By Elizabeth Valk Long

Covering the G-7 summit last week in Tokyo was a tricky reporting job. The national leaders, many of them faltering in the polls at home, badly needed to portray the meeting as a success. All the hype made it harder than usual to get an accurate assessment of the week's achievements. Our correspondents spent all day gathering opinions and information from seven different sides, then devoted their evenings to figuring out how much of it was substance and how much smoke and mirrors. Was the "breakthrough" on the GATT talks a promise to create millions of jobs, or just a first step forward in a still perilous process? Did President Bill Clinton put U.S.-Japan relations back on a friendly footing by his campaign-style charm with the Japanese people? Tough questions call for tougher questioners. Luckily for us, we had Tokyo bureau chief Ned Desmond organizing the effort. "Covering a G-7 demands a lot of discipline and attention," he says. "The most difficult thing is to see behind the expressions of self-congratulation and determine what, if any, progress has really been made."

Ned was part of a force that included Washington colleagues Dan Goodgame and Michael Duffy, who reported on Clinton, correspondent Kumiko Makihara and researcher Satsuki Oba.
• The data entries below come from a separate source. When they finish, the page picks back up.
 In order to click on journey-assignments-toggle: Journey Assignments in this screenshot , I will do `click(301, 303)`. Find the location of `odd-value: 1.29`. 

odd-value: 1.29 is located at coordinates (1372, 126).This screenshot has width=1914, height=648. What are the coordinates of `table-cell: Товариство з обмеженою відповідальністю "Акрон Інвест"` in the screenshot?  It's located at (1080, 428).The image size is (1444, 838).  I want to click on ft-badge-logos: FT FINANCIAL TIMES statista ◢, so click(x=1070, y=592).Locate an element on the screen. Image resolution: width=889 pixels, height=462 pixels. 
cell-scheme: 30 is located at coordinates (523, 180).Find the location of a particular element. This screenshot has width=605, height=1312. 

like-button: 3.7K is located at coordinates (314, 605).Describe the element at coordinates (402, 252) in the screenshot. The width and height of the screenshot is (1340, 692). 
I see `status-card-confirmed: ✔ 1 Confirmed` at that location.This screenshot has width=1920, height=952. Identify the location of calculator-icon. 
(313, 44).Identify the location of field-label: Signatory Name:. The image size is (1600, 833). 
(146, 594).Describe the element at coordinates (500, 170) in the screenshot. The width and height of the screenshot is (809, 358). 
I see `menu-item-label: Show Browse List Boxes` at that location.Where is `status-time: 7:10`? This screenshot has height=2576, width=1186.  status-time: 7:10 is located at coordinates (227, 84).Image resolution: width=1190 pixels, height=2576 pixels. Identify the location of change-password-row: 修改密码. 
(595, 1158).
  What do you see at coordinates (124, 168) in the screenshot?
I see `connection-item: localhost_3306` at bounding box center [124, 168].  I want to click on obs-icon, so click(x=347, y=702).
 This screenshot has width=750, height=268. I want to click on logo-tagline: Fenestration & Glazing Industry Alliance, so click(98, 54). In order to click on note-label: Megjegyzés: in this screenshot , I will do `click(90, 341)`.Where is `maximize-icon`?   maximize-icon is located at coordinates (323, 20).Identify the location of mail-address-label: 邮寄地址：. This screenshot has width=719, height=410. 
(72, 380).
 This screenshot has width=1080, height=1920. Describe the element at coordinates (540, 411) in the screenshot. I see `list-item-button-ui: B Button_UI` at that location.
They spent the week conducting man-in-the-street interviews, reviewing the Japanese press and calling officials, diplomats and trade experts. The Japanese foreign ministry made their job, as well as that of every journalist there, a little easier by arranging efficient daily briefings in the Hotel New Otani and the Hotel Okura, where the Clinton team was based. "The only thing they can't do is add hours to the day," says Desmond. "Reporting a summit is a marathon because there are so many points of view to capture."

Ned joined TIME in 1984 as a researcher, leaving New York to become our New Delhi bureau chief in late 1988. After that stint he boned up for the Tokyo job by taking a six-month leave of absence during which he studied the Japanese language and politics on a fellowship at Oxford. He took over the Tokyo bureau a year ago and was immediately struck by how much his new post was the antithesis of his last. "I rarely wore a tie or saw an office tower on the off-road beats of South Asia," he says, "but now I am in the buttoned-down world of Big Business and G-7 summits. The challenges could not be more different." That may be so, but the appropriate responses -- hard digging and cool analysis -- are the same, and Ned is a seasoned practitioner.